Tips & Tricks


Scrivener is, at the most basic of explanation, a three-ring binder available on Windows, Mac, and iOS. It has the text capabilities of Word mixed with a corkboard, sub-folders, character descriptions, and dozens of other things like giant scrapbook, and it’s all customizable to fit your style.

It Adapts To You

You want a different layout? It’s easy enough to delete, rearrange, and customize everything in a binder, and you can have multiple binders in a single project. You can also create templates once you’ve figured out what you need and don’t need so you can create series templates or just a standard template that helps you jump into that story.

Scrivener Windows Tool

Don’t know where something goes or only have a snippet? Write it in it’s own text file, and put it where you need it to when you figure it out.

Have the research but you don’t want to open a dozen browser tabs, images, and various other materials? Stick it all in Scrivener and use the side by side function to write while you flip through your research without ever being distracted by the internet.

Scrivener Side-by-side View


Scrivener has assembled the most common manuscript layouts, saving you time in exporting.

If I need to export a single chapter, doable. If I need to export my notes with a chapter, doable. If I need someone to look at any piece apart or together, doable.

For my style, I export to Word for my editor and handle publication formatting with Sigil and InDesign, but if you needed to share a PDF or an ebook file with a beta reader, it’s manageable.

Learning How

From Youtube to their website, and even on FB, Scrivener has many tutorials on the subject. I would recommend at least familiarizing yourself with the system through these means before trying out Scrievener.

The great thing about Scrivener‘s trial period is it’s a 30 days of USE. This means if you try it on day 1 and don’t look at it for a month, you still have 29 days. This means you can take your time to work through the tutorials as you need to while also experimenting.


Scapple is a Scrivener add-on. It’s a brainstorming app, letting you draw connections between pieces of thought. In the image below is just a rough out of something I needed for my book Orb Collector while I was in converting my notes from paper to screen.

Example of Scapple used during my Orb Collector Book

Scapple actually has a lot of options when it comes to connectors, shapes, font arrangements, and more. (See a Youtube video on it here.)

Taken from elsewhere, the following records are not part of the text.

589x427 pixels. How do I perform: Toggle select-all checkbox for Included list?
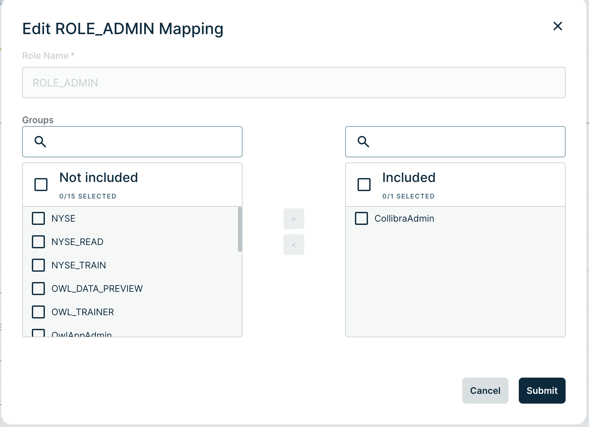(364, 185)
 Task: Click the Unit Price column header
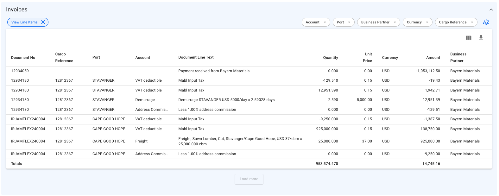point(368,57)
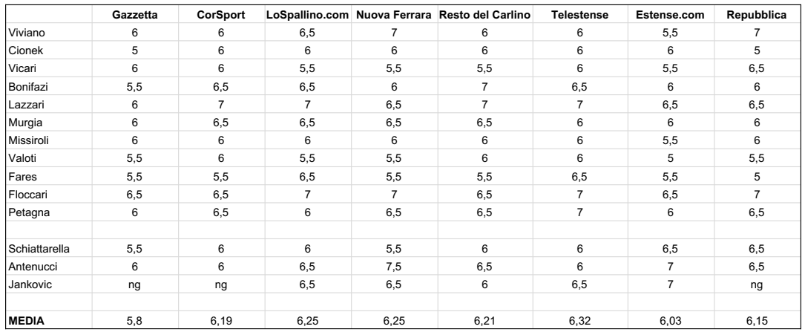The image size is (805, 335).
Task: Select Gazzetta's average cell 5,8
Action: (135, 321)
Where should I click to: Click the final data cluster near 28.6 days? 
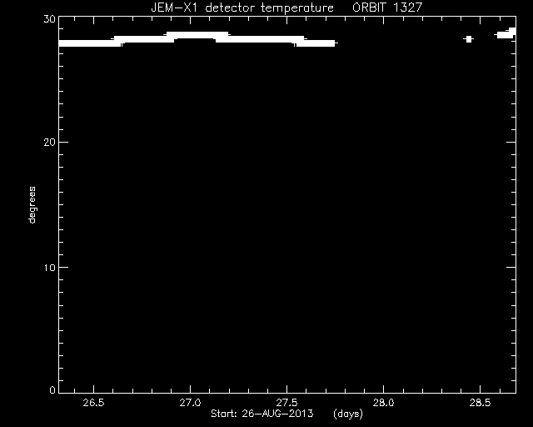coord(506,33)
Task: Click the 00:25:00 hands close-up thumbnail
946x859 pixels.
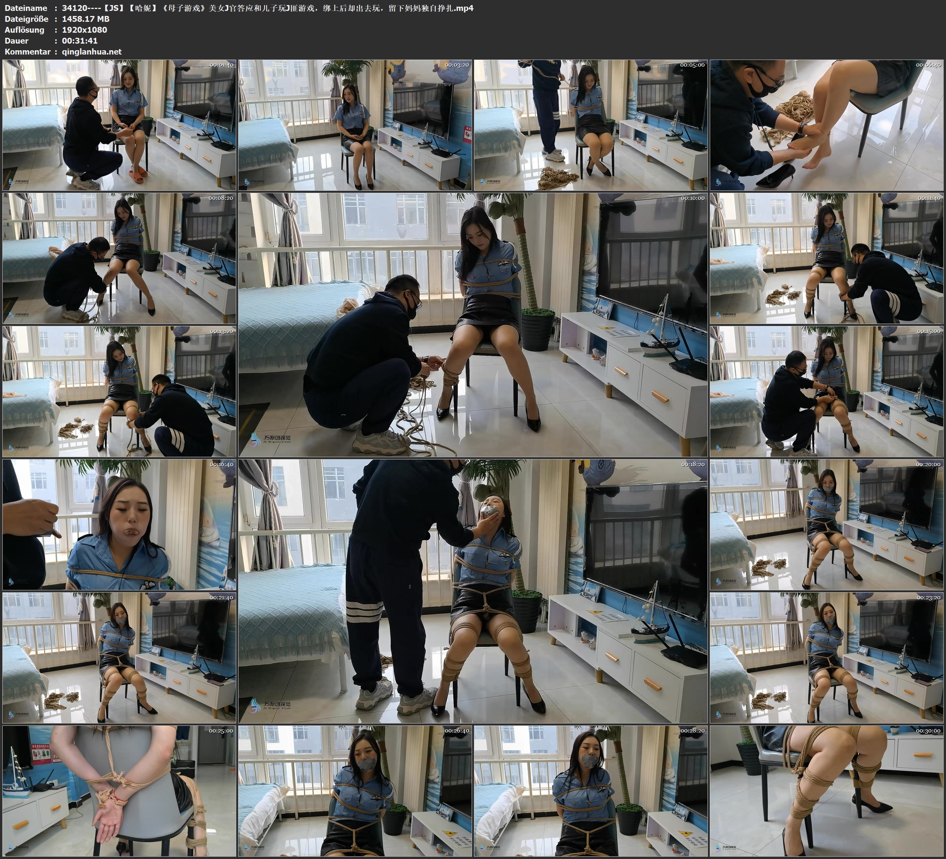Action: pyautogui.click(x=119, y=791)
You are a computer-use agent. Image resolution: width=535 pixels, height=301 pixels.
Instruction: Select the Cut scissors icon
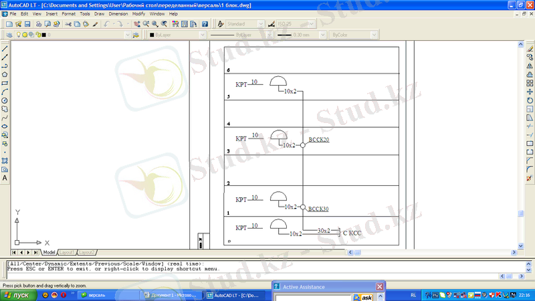pos(68,24)
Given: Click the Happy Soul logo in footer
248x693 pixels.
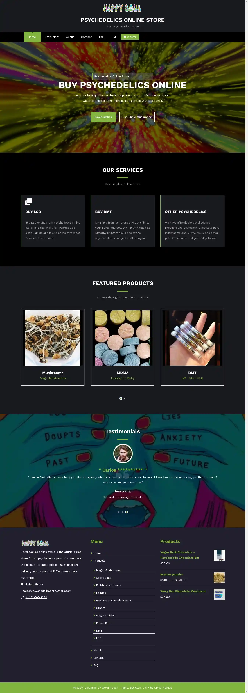Looking at the screenshot, I should coord(35,543).
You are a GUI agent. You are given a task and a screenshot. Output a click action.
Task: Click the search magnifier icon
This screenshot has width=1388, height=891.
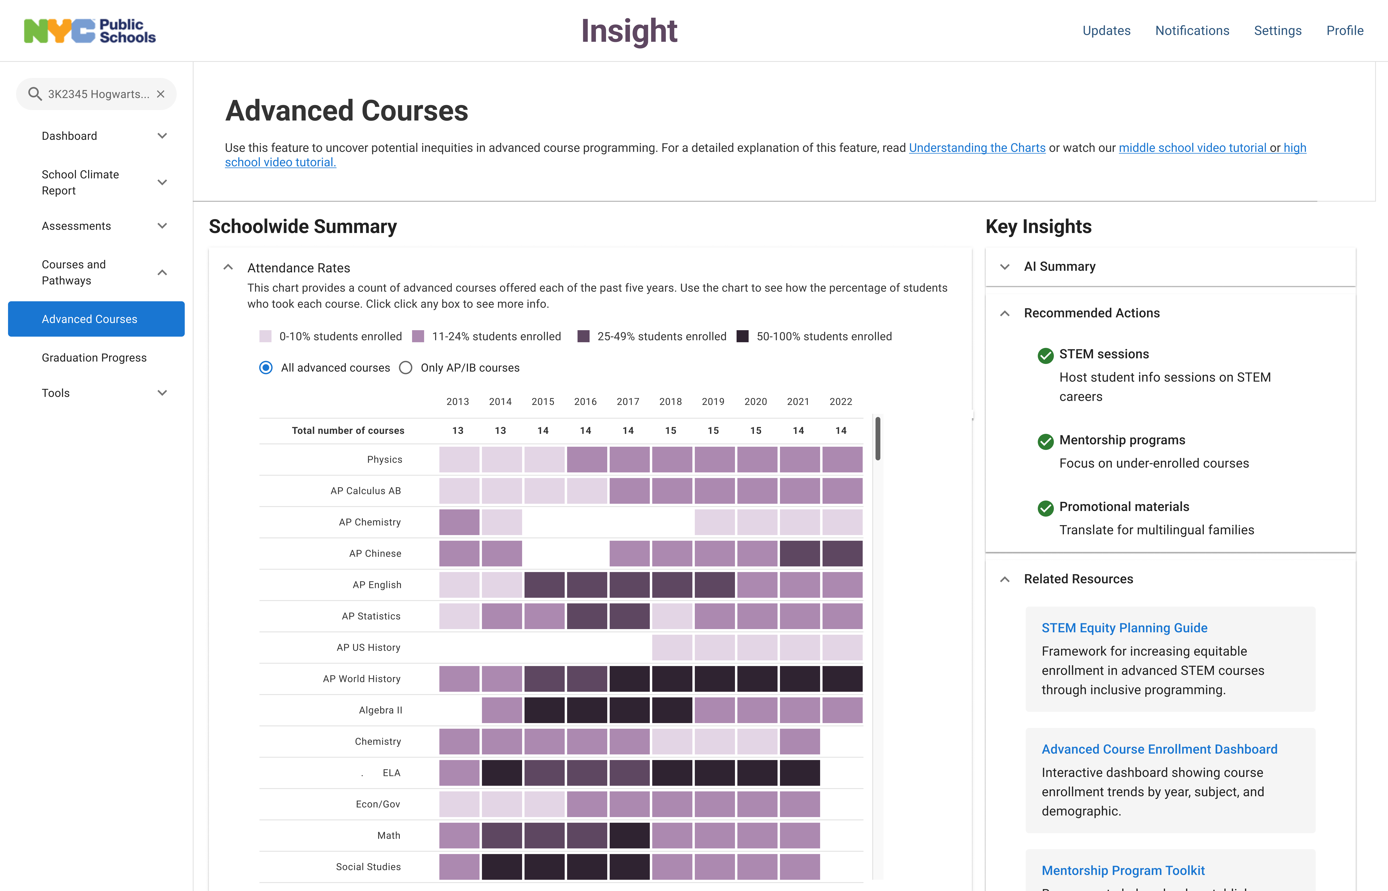click(35, 94)
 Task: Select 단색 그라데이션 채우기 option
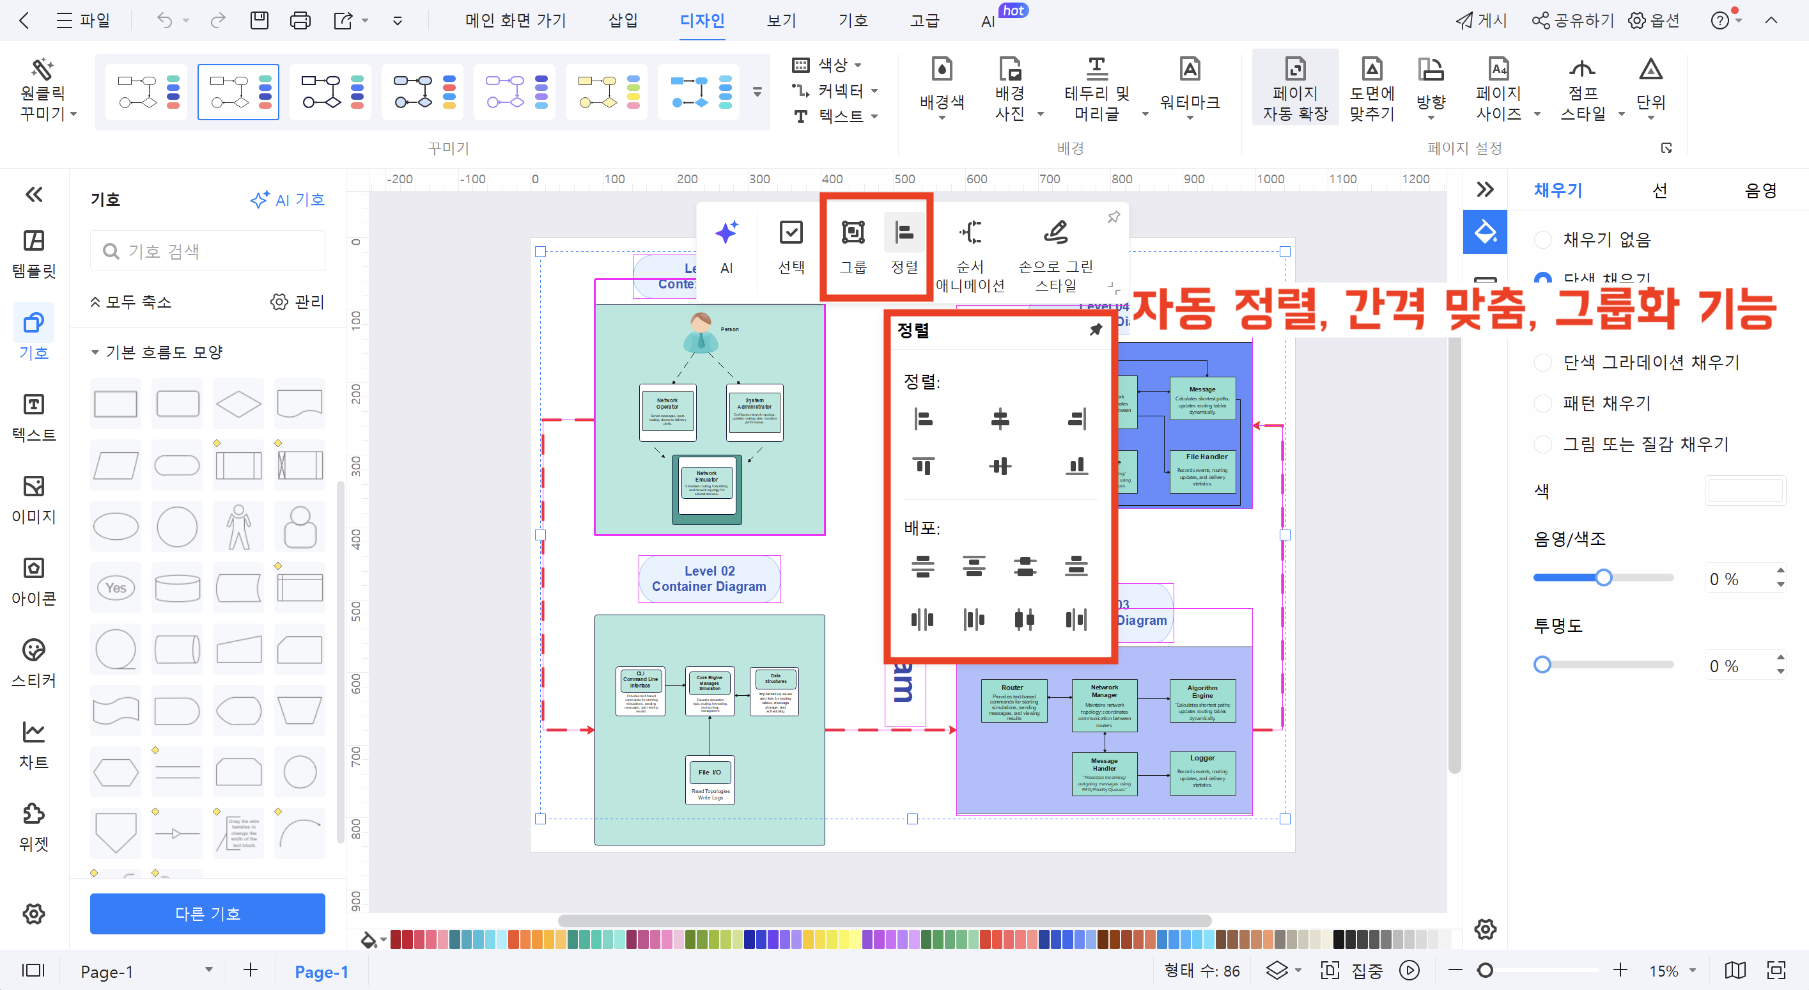[1543, 363]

Here’s another video of importing a Mind Map into Scivener on Youtube. A Mind Map can be whatever you need it to be from as simple as what I have above to more complex using Scapple.

A word of caution because I see this so many times from people who just don’t know what to do with Scrivener when they get it. It’s a program with a lot of options, and understanding those options can be overwhelming. Please, reach out to other users, watch the videos, experiment.

I give this word of caution because I see so many get it, hate it, can’t get it to do what they want, and six months down the road they realize it was a simple fix to the issue they had and now love it.

It’s a great program but it isn’t as simple as Word, and I’ll tell you now, most writers don’t get the most out of Word for the same reason they don’t get the same out of Scrivener because it takes diving in and looking for an answer when they’re not 100% of the question.

When I first tried Scrivener/saw Scrivener, I thought the program was overkill. It took using the 30 days of use trial and watching the videos, seeing what issues others had with the program via forums/FB groups to understand how useful this program is. Now, I love writing in it. I love the ability to have all my notes centralized for an entire series, for standalones, for future works, etc. Everything is in one place, and it allows me to stay on task, produce better word counts than when I used only Word, and as my writing evolves, it adapts easily enough to handle whatever I throw at it.